• **Records to use**
[Start of Attachment]
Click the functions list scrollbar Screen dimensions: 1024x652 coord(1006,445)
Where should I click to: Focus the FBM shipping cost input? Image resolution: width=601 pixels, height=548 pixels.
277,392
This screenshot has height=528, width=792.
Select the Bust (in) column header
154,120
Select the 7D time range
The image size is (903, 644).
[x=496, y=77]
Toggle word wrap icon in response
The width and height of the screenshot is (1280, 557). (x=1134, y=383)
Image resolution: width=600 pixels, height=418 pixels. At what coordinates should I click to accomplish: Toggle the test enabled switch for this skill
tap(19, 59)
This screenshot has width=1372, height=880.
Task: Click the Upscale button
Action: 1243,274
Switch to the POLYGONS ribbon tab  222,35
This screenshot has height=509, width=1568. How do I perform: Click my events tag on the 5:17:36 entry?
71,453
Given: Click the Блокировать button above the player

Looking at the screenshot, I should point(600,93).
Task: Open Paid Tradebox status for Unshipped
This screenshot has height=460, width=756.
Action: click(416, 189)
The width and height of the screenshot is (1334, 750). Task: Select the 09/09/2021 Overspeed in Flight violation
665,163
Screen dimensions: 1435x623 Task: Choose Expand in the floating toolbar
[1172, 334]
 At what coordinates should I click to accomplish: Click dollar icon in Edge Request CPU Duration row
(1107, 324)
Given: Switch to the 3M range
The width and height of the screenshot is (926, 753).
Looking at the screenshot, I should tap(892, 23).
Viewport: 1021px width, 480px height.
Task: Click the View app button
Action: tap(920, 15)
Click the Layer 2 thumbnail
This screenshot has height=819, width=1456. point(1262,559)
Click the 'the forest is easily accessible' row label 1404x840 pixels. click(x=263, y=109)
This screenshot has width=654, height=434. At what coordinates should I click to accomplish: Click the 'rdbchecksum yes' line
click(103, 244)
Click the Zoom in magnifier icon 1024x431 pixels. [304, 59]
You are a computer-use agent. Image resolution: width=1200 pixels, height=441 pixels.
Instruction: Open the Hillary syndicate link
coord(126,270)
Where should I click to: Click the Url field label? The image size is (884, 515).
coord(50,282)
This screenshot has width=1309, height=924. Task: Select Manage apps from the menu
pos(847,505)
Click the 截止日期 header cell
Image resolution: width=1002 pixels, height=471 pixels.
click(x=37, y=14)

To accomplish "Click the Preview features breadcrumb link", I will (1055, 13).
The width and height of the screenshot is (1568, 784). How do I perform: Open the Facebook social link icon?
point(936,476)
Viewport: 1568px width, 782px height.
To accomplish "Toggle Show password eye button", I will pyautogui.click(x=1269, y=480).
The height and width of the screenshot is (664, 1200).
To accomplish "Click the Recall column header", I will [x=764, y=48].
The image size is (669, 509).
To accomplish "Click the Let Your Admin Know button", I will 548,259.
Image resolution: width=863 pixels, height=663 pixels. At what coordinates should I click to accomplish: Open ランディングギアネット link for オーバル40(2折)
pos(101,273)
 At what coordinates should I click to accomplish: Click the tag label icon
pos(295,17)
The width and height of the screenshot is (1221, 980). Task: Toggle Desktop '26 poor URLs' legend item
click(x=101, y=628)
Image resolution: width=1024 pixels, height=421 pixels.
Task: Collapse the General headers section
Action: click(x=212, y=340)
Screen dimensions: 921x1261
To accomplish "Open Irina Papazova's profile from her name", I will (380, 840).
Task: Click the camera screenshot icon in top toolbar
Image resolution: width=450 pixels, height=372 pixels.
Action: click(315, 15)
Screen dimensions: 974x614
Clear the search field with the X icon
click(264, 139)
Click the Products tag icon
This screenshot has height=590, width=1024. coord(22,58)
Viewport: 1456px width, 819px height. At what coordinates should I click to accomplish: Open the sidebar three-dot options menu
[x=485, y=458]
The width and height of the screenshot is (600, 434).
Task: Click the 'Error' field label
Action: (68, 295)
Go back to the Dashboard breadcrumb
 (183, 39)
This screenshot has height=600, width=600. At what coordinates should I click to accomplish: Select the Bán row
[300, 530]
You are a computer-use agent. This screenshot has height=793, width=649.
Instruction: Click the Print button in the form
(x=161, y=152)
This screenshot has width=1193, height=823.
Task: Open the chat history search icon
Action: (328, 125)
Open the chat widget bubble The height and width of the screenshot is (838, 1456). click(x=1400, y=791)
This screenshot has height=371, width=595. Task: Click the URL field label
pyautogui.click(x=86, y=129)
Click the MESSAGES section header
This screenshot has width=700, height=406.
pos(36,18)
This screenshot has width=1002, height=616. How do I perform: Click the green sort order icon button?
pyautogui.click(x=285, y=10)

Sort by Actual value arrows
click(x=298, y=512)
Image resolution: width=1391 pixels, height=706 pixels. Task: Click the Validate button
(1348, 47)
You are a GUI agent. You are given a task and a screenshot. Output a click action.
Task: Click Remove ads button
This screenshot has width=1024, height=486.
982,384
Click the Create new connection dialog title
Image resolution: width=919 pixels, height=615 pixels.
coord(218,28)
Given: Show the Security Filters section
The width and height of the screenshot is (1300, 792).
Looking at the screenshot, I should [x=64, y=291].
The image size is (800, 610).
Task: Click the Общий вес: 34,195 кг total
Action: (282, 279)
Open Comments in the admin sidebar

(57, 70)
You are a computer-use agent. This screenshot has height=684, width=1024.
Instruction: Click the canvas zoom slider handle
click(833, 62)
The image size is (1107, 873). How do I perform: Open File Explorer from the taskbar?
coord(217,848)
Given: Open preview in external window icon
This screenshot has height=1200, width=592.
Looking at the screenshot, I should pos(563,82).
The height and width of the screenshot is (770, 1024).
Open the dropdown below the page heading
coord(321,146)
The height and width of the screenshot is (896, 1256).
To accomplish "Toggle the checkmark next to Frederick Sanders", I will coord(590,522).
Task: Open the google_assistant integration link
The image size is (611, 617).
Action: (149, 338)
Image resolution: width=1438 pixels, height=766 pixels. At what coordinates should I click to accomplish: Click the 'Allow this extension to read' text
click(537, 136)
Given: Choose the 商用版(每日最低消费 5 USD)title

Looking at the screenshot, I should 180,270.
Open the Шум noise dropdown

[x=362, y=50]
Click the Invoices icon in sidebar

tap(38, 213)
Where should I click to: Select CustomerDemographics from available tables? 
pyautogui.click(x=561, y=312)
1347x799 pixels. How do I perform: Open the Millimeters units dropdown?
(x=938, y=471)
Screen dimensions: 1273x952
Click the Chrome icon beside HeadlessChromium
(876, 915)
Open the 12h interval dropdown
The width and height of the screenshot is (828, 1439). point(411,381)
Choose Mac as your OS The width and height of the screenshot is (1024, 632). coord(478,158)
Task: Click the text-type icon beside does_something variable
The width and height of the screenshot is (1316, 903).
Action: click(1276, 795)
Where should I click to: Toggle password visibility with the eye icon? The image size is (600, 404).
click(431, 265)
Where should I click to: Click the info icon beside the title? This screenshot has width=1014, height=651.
[End of Attachment]
What is needed is a word-for-word copy of the material above.

• **Written reply**
Click the functions list scrollbar Screen dimensions: 1024x652 coord(1006,445)
Where should I click to: Focus the FBM shipping cost input? Image resolution: width=601 pixels, height=548 pixels.
277,392
This screenshot has height=528, width=792.
Select the Bust (in) column header
154,120
Select the 7D time range
The image size is (903, 644).
[x=496, y=77]
Toggle word wrap icon in response
The width and height of the screenshot is (1280, 557). (x=1134, y=383)
Image resolution: width=600 pixels, height=418 pixels. At what coordinates should I click to accomplish: Toggle the test enabled switch for this skill
tap(19, 59)
This screenshot has width=1372, height=880.
Task: Click the Upscale button
Action: 1243,274
Switch to the POLYGONS ribbon tab  222,35
This screenshot has height=509, width=1568. How do I perform: Click my events tag on the 5:17:36 entry?
71,453
Given: Click the Блокировать button above the player

Looking at the screenshot, I should point(600,93).
Task: Open Paid Tradebox status for Unshipped
This screenshot has height=460, width=756.
Action: click(416, 189)
The width and height of the screenshot is (1334, 750). Task: Select the 09/09/2021 Overspeed in Flight violation
665,163
Screen dimensions: 1435x623 Task: Choose Expand in the floating toolbar
[1172, 334]
 At what coordinates should I click to accomplish: Click dollar icon in Edge Request CPU Duration row
(1107, 324)
Given: Switch to the 3M range
The width and height of the screenshot is (926, 753).
Looking at the screenshot, I should tap(892, 23).
Viewport: 1021px width, 480px height.
Task: Click the View app button
Action: tap(920, 15)
Click the Layer 2 thumbnail
This screenshot has height=819, width=1456. point(1262,559)
Click the 'the forest is easily accessible' row label 1404x840 pixels. click(x=263, y=109)
This screenshot has width=654, height=434. At what coordinates should I click to accomplish: Click the 'rdbchecksum yes' line
click(103, 244)
Click the Zoom in magnifier icon 1024x431 pixels. [304, 59]
You are a computer-use agent. Image resolution: width=1200 pixels, height=441 pixels.
Instruction: Open the Hillary syndicate link
coord(126,270)
Where should I click to: Click the Url field label? The image size is (884, 515).
coord(50,282)
This screenshot has width=1309, height=924. Task: Select Manage apps from the menu
pos(847,505)
Click the 截止日期 header cell
Image resolution: width=1002 pixels, height=471 pixels.
click(x=37, y=14)

To accomplish "Click the Preview features breadcrumb link", I will (1055, 13).
The width and height of the screenshot is (1568, 784). How do I perform: Open the Facebook social link icon?
point(936,476)
Viewport: 1568px width, 782px height.
To accomplish "Toggle Show password eye button", I will pyautogui.click(x=1269, y=480).
The height and width of the screenshot is (664, 1200).
To accomplish "Click the Recall column header", I will [x=764, y=48].
The image size is (669, 509).
To accomplish "Click the Let Your Admin Know button", I will 548,259.
Image resolution: width=863 pixels, height=663 pixels. At what coordinates should I click to accomplish: Open ランディングギアネット link for オーバル40(2折)
pos(101,273)
 At what coordinates should I click to accomplish: Click the tag label icon
pos(295,17)
The width and height of the screenshot is (1221, 980). Task: Toggle Desktop '26 poor URLs' legend item
click(x=101, y=628)
Image resolution: width=1024 pixels, height=421 pixels.
Task: Collapse the General headers section
Action: click(x=212, y=340)
Screen dimensions: 921x1261
To accomplish "Open Irina Papazova's profile from her name", I will (380, 840).
Task: Click the camera screenshot icon in top toolbar
Image resolution: width=450 pixels, height=372 pixels.
Action: click(315, 15)
Screen dimensions: 974x614
Clear the search field with the X icon
click(264, 139)
Click the Products tag icon
This screenshot has height=590, width=1024. coord(22,58)
Viewport: 1456px width, 819px height. At what coordinates should I click to accomplish: Open the sidebar three-dot options menu
[x=485, y=458]
The width and height of the screenshot is (600, 434).
Task: Click the 'Error' field label
Action: (68, 295)
Go back to the Dashboard breadcrumb
 (183, 39)
This screenshot has height=600, width=600. At what coordinates should I click to accomplish: Select the Bán row
[300, 530]
You are a computer-use agent. This screenshot has height=793, width=649.
Instruction: Click the Print button in the form
(x=161, y=152)
This screenshot has width=1193, height=823.
Task: Open the chat history search icon
Action: (328, 125)
Open the chat widget bubble The height and width of the screenshot is (838, 1456). click(x=1400, y=791)
This screenshot has height=371, width=595. Task: Click the URL field label
pyautogui.click(x=86, y=129)
Click the MESSAGES section header
This screenshot has width=700, height=406.
pos(36,18)
This screenshot has width=1002, height=616. How do I perform: Click the green sort order icon button?
pyautogui.click(x=285, y=10)

Sort by Actual value arrows
click(x=298, y=512)
Image resolution: width=1391 pixels, height=706 pixels. Task: Click the Validate button
(1348, 47)
You are a GUI agent. You are given a task and a screenshot. Output a click action.
Task: Click Remove ads button
This screenshot has width=1024, height=486.
982,384
Click the Create new connection dialog title
Image resolution: width=919 pixels, height=615 pixels.
coord(218,28)
Given: Show the Security Filters section
The width and height of the screenshot is (1300, 792).
Looking at the screenshot, I should [x=64, y=291].
The image size is (800, 610).
Task: Click the Общий вес: 34,195 кг total
Action: (282, 279)
Open Comments in the admin sidebar

(57, 70)
You are a computer-use agent. This screenshot has height=684, width=1024.
Instruction: Click the canvas zoom slider handle
click(833, 62)
The image size is (1107, 873). How do I perform: Open File Explorer from the taskbar?
coord(217,848)
Given: Open preview in external window icon
This screenshot has height=1200, width=592.
Looking at the screenshot, I should pos(563,82).
The height and width of the screenshot is (770, 1024).
Open the dropdown below the page heading
coord(321,146)
The height and width of the screenshot is (896, 1256).
To accomplish "Toggle the checkmark next to Frederick Sanders", I will coord(590,522).
Task: Open the google_assistant integration link
The image size is (611, 617).
Action: (149, 338)
Image resolution: width=1438 pixels, height=766 pixels. At what coordinates should I click to accomplish: Click the 'Allow this extension to read' text
click(537, 136)
Given: Choose the 商用版(每日最低消费 5 USD)title

Looking at the screenshot, I should 180,270.
Open the Шум noise dropdown

[x=362, y=50]
Click the Invoices icon in sidebar

tap(38, 213)
Where should I click to: Select CustomerDemographics from available tables? 
pyautogui.click(x=561, y=312)
1347x799 pixels. How do I perform: Open the Millimeters units dropdown?
(x=938, y=471)
Screen dimensions: 1273x952
Click the Chrome icon beside HeadlessChromium
(876, 915)
Open the 12h interval dropdown
The width and height of the screenshot is (828, 1439). point(411,381)
Choose Mac as your OS The width and height of the screenshot is (1024, 632). coord(478,158)
Task: Click the text-type icon beside does_something variable
The width and height of the screenshot is (1316, 903).
Action: click(1276, 795)
Where should I click to: Toggle password visibility with the eye icon? The image size is (600, 404).
click(431, 265)
Where should I click to: Click the info icon beside the title? This screenshot has width=1014, height=651.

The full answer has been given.